Nostalgia Sickness

4 Jan

Bowled over with nostalgia, I’ve been winded by the past.

I can’t breathe because I’m retching with the honeyed taste of memories, sickly sweet and fragrant, but hazy as they reach the pinnacle in their misty state. A night drifting by in a cartoon cloud, materialising like magic into a brain drenched in the pictures of the past, present, future, or what they might have been, are, will be.

I try to speak but I can’t get the sound out, memories invading my mouth, mangling my voice until strains its way out, saying “do you remember when?”, and then not quite managing to convey that ten out of ten, conjure up the full picture, insert you into the scene, as though you might have been, there, with me. My today is flooded with the thick heavy paste of nights gone by, loaded on like tar. When I raise my feet to move I find I can’t lift them off the ground, seeped in cement they stick too firmly to the slabs of the past, high heels trying to make marks if they could only just not hold so fast.  Connected violently to that which has just gone by, that which was once just a shadow in the corner of my eye until it rushed, rushed, rushed up on me, looked straight through me as I walked straight through it, knew, did it, felt, and emerged out the other side, and forgot to shake it off as I brushed messed up hair, and took anxious breathes.

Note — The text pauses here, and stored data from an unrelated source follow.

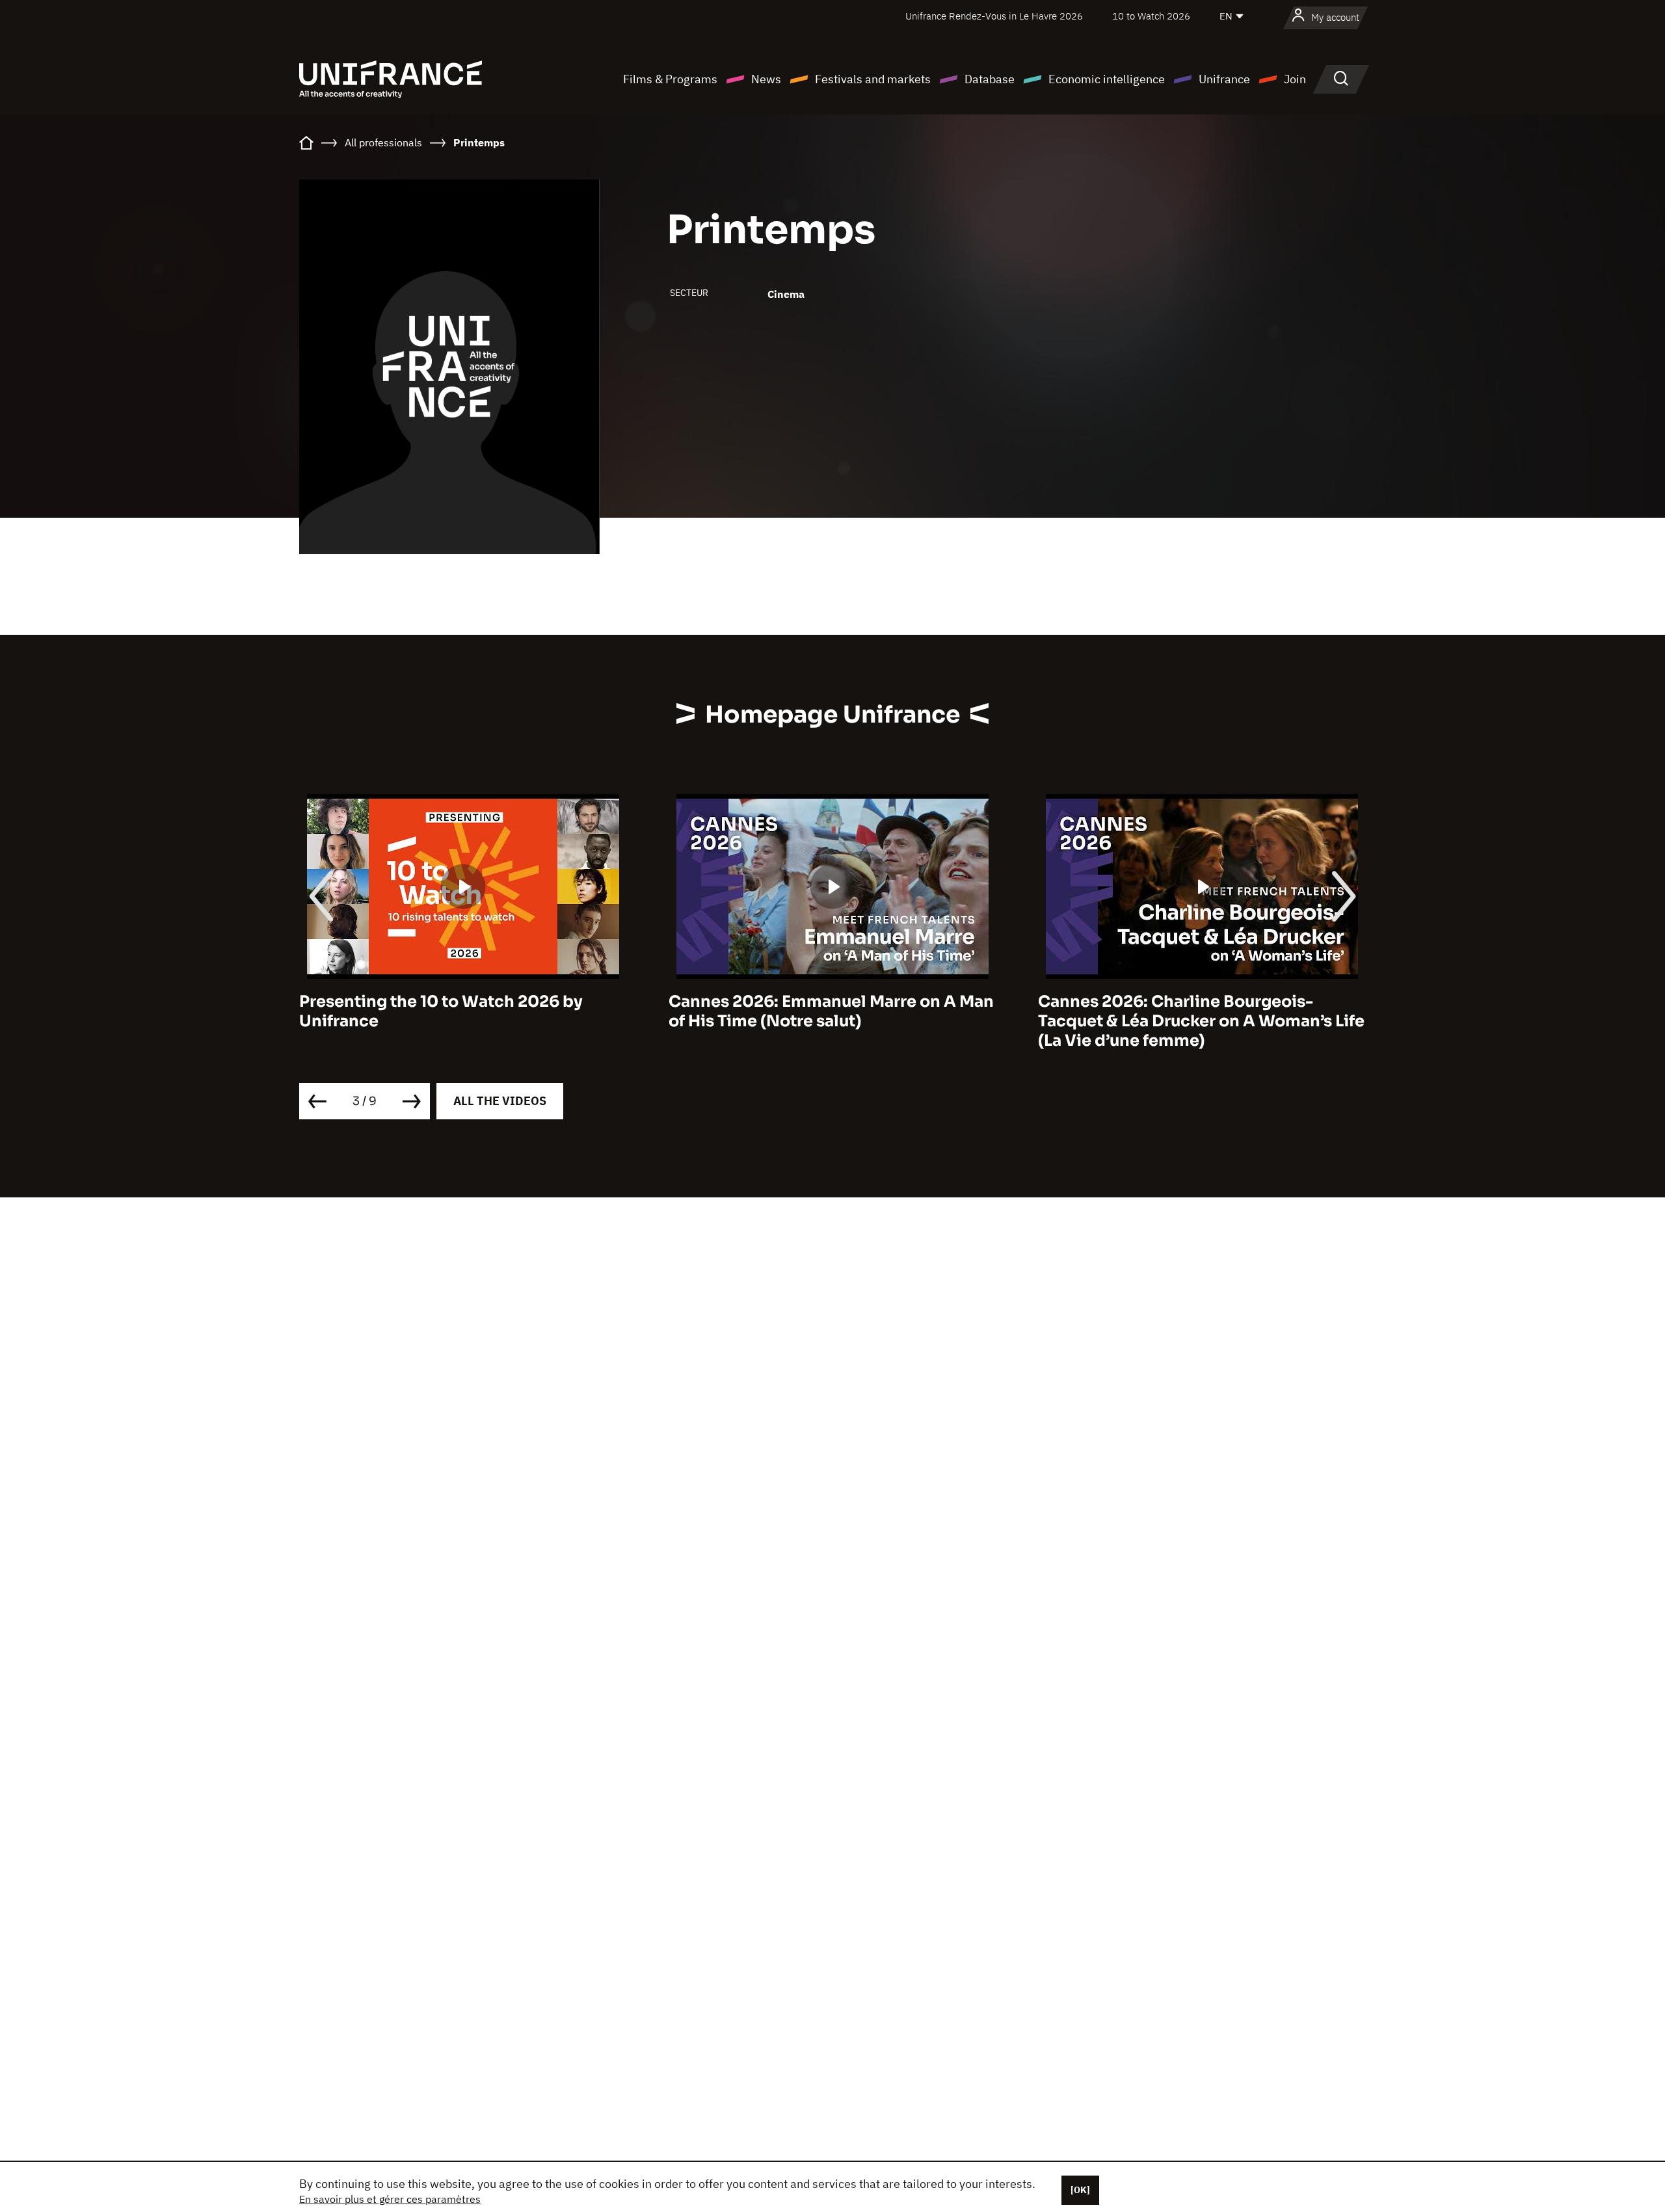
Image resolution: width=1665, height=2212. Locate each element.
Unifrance (1224, 79)
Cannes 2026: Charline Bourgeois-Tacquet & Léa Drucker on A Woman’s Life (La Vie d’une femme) (1201, 1021)
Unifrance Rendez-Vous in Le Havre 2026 (994, 16)
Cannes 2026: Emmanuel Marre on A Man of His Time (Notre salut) (831, 1011)
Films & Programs (670, 79)
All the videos (499, 1100)
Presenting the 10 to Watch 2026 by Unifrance (441, 1011)
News (766, 79)
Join (1295, 79)
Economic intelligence (1106, 79)
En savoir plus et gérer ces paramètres (390, 2198)
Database (990, 79)
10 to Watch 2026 (1151, 16)
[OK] (1080, 2190)
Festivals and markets (873, 79)
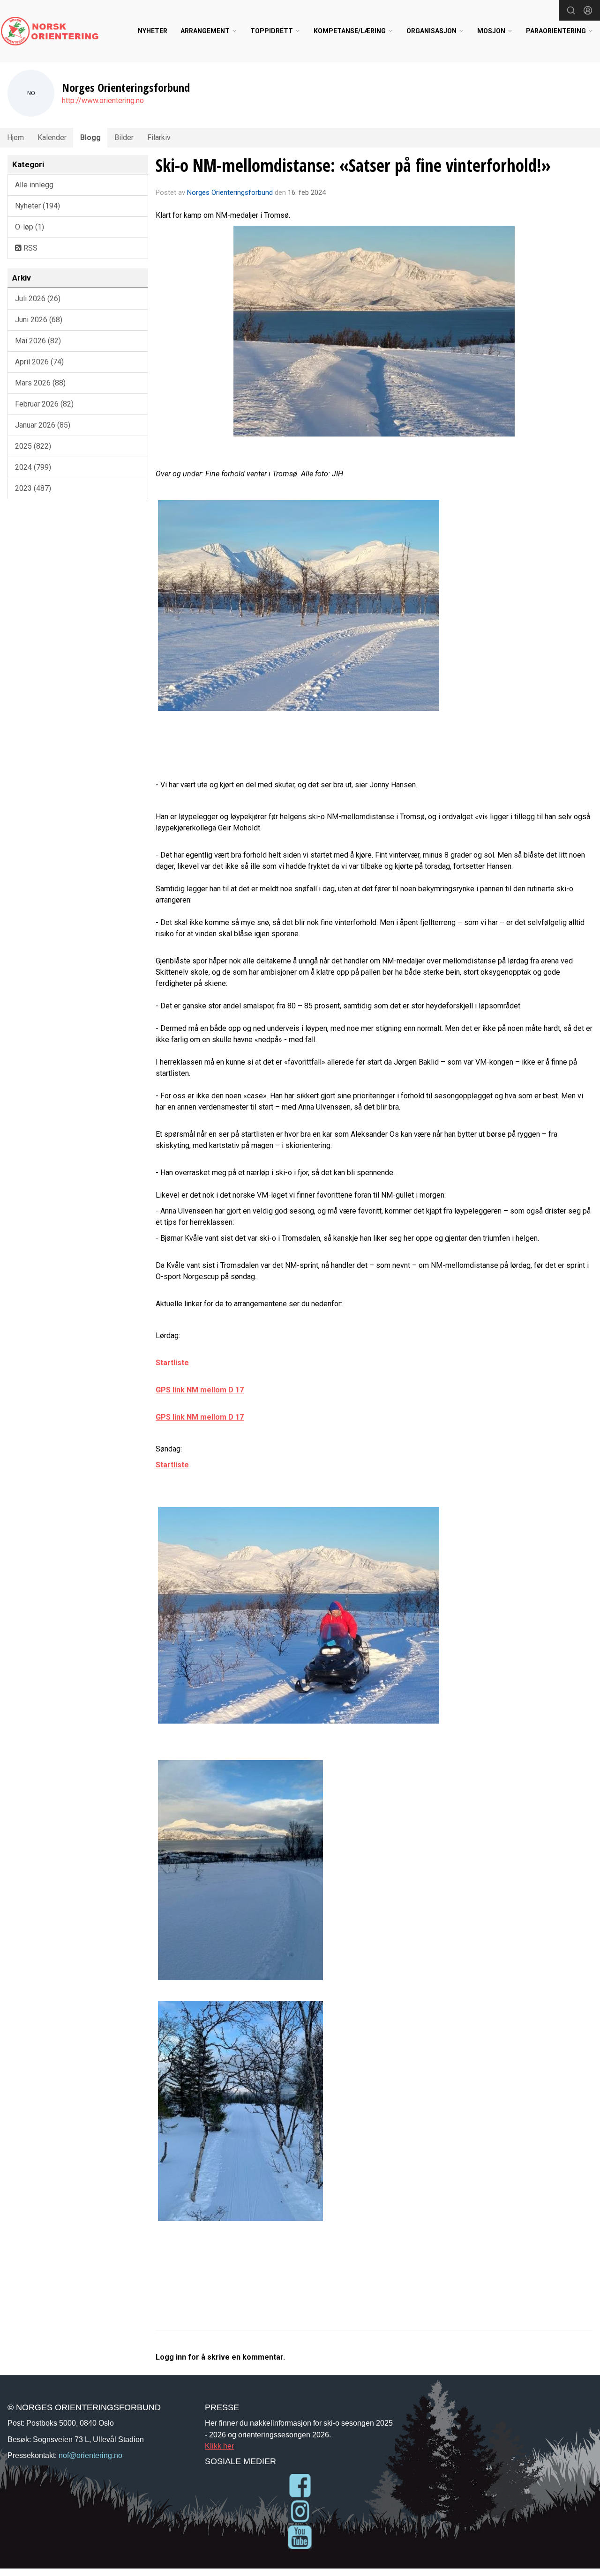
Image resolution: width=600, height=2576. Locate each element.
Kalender (52, 137)
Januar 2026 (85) (42, 425)
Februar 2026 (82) (44, 404)
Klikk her (219, 2446)
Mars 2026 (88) (40, 382)
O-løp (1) (29, 226)
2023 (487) (33, 488)
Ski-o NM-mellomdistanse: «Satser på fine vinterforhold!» (353, 165)
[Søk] (570, 10)
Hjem (15, 137)
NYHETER (152, 31)
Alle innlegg (34, 184)
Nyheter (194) (37, 205)
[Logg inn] (587, 10)
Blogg (90, 137)
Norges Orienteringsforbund (230, 192)
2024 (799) (33, 467)
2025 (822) (33, 446)
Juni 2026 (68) (38, 319)
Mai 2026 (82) (38, 340)
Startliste (172, 1362)
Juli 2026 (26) (37, 298)
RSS (30, 248)
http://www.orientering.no (103, 100)
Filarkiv (159, 137)
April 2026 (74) (39, 361)
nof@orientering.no (90, 2455)
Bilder (124, 137)
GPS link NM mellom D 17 (200, 1389)
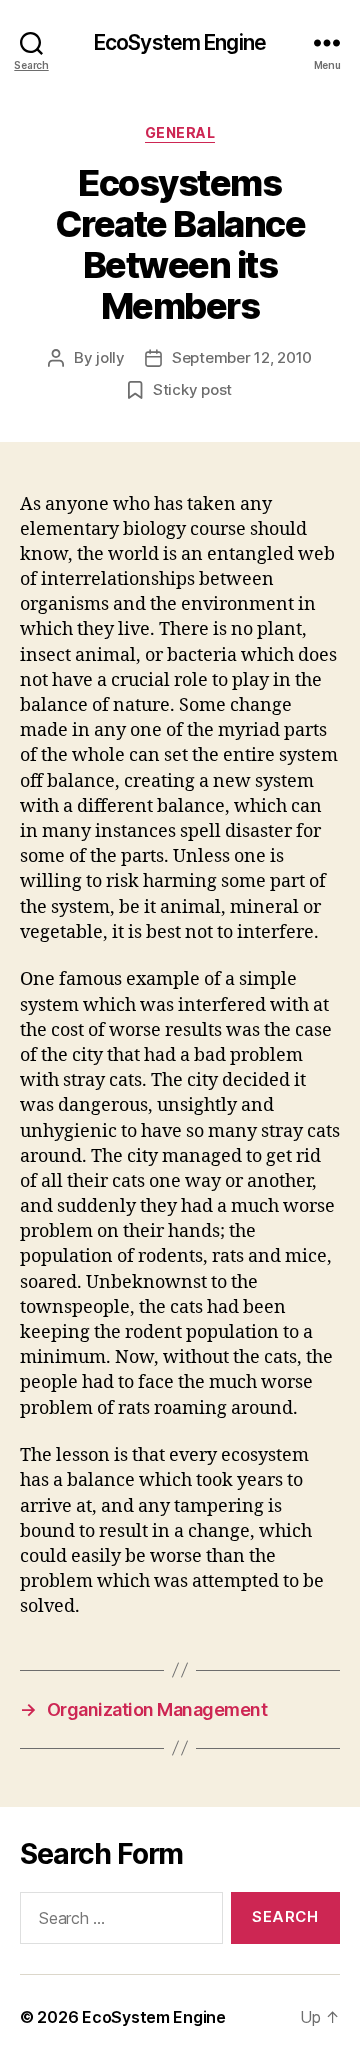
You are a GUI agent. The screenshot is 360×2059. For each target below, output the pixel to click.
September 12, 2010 (242, 357)
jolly (110, 357)
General (180, 132)
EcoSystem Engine (180, 42)
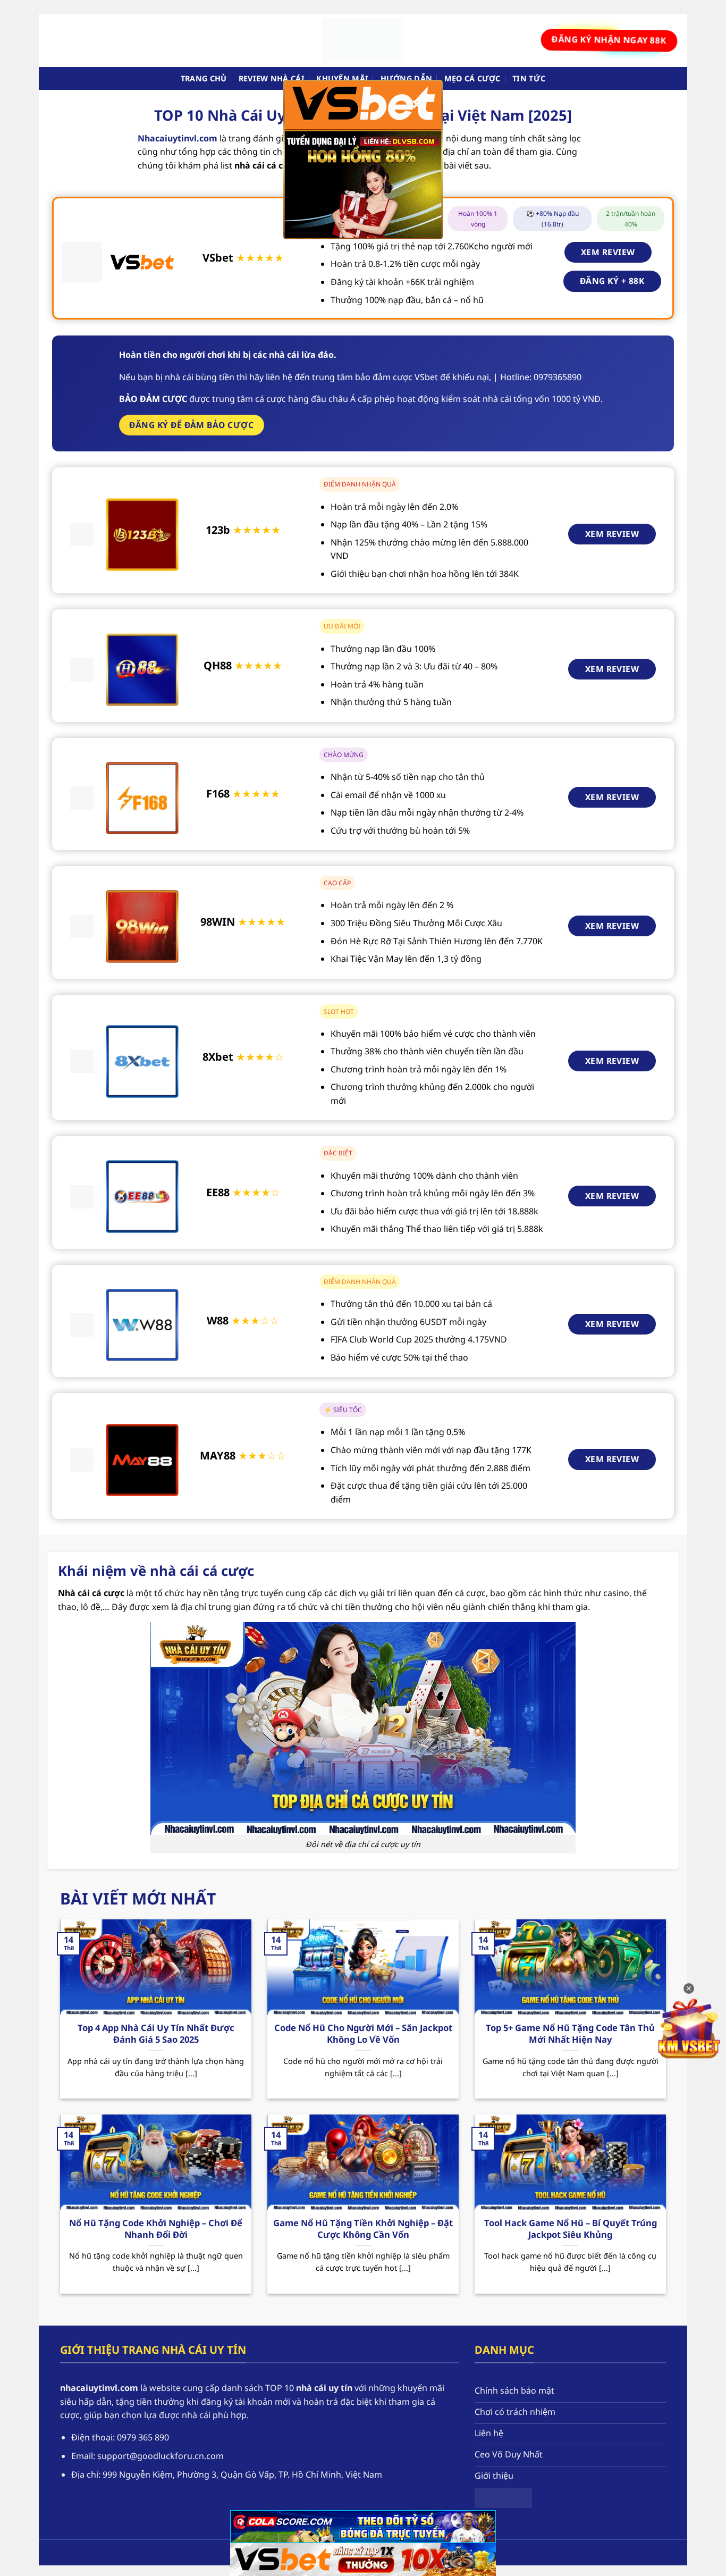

And a result it still follows me around, the rusty jewel in the crown – I wear it like a tiara, symbolising the giggles, indecipherable riddles of what they call the yesteryear, taunting the tears of today with the laughter of a past which hasn’t done what, squinting, we thought was written on the tin. Time for new glasses then, to correct the triple vision, amend the indecision into an optician’s dream and the nightmare of nostalgia – clarity.